-------- Provided entries --------

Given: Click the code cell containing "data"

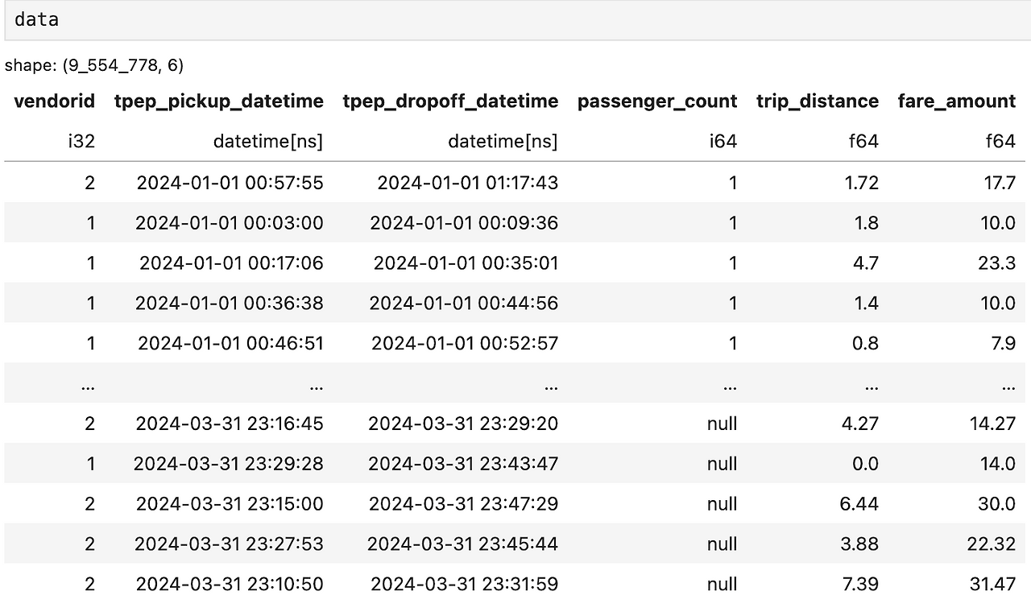Looking at the screenshot, I should (x=516, y=20).
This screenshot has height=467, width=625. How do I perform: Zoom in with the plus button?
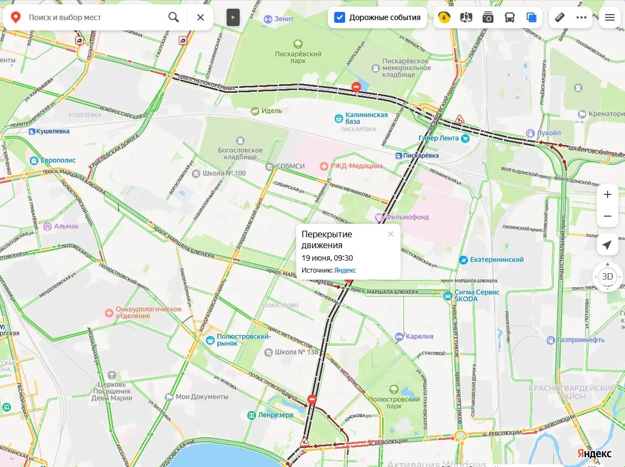tap(608, 194)
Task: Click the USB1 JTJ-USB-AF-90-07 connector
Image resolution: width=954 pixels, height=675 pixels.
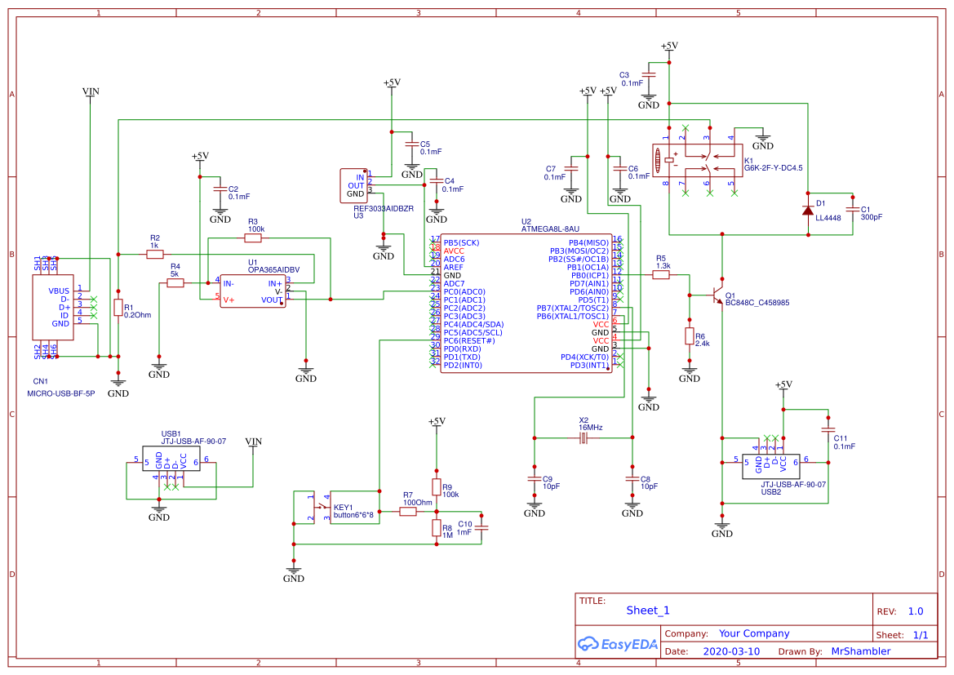Action: [x=171, y=459]
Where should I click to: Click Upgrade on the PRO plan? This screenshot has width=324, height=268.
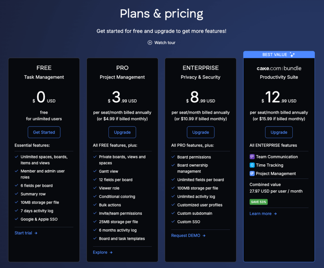point(122,132)
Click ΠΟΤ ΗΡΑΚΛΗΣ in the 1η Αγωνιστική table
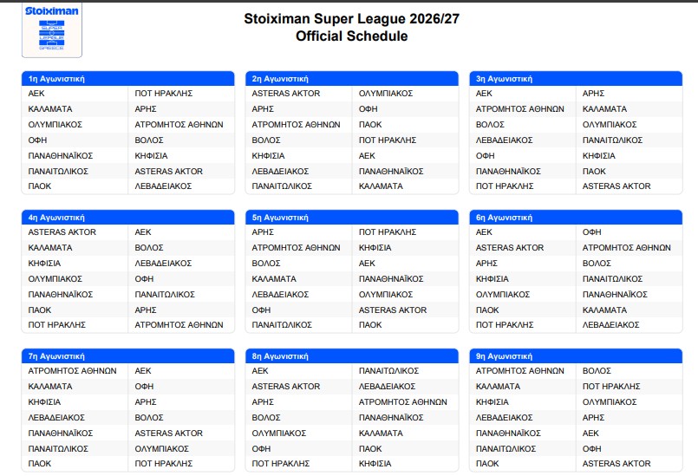The image size is (698, 476). pos(164,94)
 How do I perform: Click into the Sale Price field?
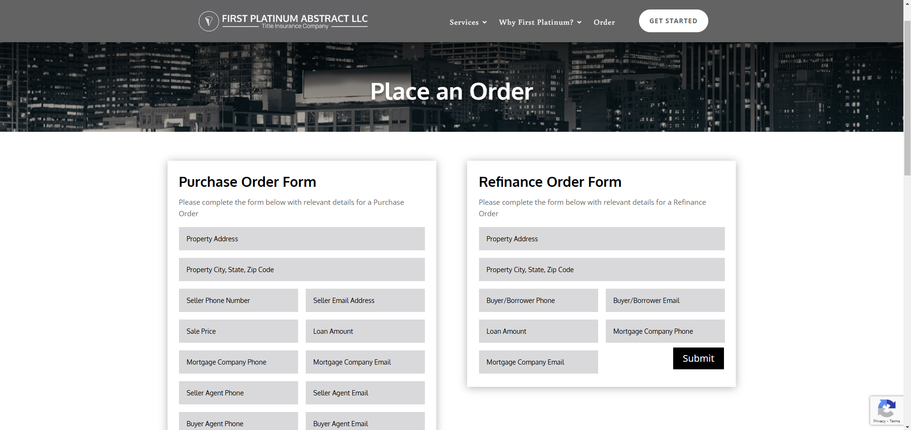coord(238,331)
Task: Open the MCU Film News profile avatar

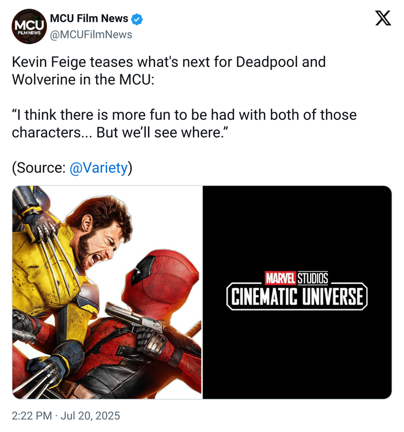Action: click(x=29, y=26)
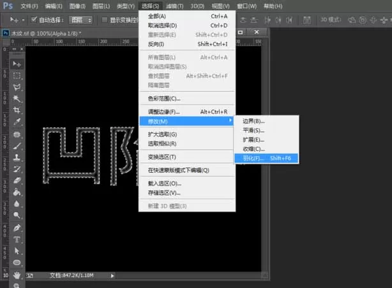The image size is (392, 288).
Task: Toggle the 自动选择 checkbox
Action: tap(34, 20)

--------

=== What you have to do ===
Starting with the line that holds "How do I perform: Click", retype each line through the last one in the listing above, exactly as written. Do not copy any pictures.

=== Expected answer ===
 How do I perform: Click into the Sale Price field?
coord(238,331)
Task: Open the MCU Film News profile avatar

Action: click(x=29, y=26)
The image size is (392, 288).
Task: Toggle the 自动选择 checkbox
Action: tap(34, 20)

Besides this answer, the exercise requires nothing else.